Exercise
Reproduce the lines beginning with the one that contains "Task: Revoke OIG" and ending after the one that contains "tap(20, 239)", replacing "article" with "paper" and leaving everything else unchanged.

Stored items:
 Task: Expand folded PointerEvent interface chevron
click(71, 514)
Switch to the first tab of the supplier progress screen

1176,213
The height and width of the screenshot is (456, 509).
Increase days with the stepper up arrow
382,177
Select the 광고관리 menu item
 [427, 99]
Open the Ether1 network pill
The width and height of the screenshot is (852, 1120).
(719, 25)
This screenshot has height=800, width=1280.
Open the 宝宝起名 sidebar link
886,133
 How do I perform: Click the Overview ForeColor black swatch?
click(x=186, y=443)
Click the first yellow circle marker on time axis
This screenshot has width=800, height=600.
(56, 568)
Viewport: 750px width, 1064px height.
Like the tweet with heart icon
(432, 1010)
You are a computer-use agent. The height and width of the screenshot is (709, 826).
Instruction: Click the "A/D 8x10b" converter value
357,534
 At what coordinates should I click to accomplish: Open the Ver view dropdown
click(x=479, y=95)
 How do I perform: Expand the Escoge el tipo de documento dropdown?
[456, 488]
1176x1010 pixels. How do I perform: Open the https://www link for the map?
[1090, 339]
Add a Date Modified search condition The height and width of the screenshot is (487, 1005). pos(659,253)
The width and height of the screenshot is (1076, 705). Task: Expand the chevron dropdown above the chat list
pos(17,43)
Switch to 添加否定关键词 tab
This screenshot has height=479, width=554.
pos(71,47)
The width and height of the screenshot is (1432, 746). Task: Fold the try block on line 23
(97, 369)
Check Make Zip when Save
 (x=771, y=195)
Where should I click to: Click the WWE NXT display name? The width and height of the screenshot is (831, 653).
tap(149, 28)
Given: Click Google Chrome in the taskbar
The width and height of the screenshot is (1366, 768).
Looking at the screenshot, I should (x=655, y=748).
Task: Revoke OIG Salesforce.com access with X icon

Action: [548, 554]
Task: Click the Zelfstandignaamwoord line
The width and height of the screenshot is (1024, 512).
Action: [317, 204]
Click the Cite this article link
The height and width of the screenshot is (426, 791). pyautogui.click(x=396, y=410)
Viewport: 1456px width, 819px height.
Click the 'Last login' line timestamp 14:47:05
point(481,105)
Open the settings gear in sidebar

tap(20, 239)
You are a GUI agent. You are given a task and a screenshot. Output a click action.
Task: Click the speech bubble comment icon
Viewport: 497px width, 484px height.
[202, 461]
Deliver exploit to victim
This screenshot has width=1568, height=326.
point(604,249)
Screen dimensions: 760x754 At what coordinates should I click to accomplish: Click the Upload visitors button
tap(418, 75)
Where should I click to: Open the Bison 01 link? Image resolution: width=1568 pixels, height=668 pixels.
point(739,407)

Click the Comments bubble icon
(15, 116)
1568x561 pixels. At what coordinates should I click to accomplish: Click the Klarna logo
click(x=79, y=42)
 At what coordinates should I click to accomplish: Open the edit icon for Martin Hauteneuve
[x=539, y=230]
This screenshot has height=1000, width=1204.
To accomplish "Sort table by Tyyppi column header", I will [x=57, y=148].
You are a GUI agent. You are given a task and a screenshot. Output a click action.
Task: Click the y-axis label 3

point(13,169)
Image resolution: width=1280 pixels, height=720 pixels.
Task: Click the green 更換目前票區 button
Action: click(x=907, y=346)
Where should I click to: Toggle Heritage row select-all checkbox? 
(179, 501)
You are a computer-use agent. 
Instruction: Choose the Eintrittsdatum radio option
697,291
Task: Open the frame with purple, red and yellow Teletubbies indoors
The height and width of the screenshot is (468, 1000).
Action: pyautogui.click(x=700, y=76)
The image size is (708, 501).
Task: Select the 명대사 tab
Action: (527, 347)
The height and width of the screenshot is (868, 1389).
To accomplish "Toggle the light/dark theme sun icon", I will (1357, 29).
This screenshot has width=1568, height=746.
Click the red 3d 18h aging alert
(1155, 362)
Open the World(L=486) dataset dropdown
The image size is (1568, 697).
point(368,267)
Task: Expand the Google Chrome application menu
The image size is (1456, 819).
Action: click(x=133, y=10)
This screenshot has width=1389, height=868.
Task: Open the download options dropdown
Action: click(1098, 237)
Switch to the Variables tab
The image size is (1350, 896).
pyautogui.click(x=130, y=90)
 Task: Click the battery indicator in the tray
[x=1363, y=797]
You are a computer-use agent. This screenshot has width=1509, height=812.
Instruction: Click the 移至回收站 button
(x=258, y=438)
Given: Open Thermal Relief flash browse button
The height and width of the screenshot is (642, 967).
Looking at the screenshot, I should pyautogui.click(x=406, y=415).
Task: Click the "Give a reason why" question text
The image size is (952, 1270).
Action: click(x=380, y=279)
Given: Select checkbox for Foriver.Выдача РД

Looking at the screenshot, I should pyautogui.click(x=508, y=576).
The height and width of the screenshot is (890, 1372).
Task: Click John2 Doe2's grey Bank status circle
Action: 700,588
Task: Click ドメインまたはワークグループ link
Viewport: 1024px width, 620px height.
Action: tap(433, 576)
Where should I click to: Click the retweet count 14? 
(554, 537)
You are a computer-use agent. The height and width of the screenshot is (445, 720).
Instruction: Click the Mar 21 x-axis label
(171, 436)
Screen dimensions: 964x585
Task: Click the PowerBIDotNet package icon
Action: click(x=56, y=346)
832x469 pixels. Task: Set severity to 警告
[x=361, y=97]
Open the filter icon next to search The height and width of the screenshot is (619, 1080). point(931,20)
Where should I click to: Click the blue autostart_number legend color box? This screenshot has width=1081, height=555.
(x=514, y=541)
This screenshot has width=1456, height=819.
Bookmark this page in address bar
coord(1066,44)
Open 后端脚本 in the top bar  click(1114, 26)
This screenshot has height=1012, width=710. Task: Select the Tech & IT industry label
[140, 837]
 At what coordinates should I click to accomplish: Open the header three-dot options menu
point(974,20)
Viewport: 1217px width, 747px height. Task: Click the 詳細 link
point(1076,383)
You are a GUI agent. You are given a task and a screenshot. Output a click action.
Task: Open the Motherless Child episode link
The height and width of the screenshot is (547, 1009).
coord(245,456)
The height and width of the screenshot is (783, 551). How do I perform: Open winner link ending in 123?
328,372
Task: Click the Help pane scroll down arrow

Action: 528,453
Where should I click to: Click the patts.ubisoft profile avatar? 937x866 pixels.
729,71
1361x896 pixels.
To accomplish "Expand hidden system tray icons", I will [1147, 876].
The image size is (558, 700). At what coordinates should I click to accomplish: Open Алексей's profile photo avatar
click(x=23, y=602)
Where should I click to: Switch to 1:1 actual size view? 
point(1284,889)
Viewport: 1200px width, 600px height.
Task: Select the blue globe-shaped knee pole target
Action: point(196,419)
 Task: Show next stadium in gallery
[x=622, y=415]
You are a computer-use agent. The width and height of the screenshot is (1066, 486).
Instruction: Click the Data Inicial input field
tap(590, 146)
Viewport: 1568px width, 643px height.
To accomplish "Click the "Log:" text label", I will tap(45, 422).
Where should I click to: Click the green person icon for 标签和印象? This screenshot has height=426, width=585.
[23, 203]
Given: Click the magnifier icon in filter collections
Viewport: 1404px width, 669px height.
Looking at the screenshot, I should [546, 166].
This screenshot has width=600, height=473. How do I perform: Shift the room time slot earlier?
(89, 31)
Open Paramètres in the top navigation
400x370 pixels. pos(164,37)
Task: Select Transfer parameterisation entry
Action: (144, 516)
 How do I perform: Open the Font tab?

The response
Task: Revoke OIG Salesforce.com access with X icon

Action: [548, 554]
Task: Click the Zelfstandignaamwoord line
The width and height of the screenshot is (1024, 512).
Action: [317, 204]
Click the Cite this paper link
The height and width of the screenshot is (426, 791). pyautogui.click(x=396, y=410)
Viewport: 1456px width, 819px height.
Click the 'Last login' line timestamp 14:47:05
point(481,105)
Open the settings gear in sidebar

tap(20, 239)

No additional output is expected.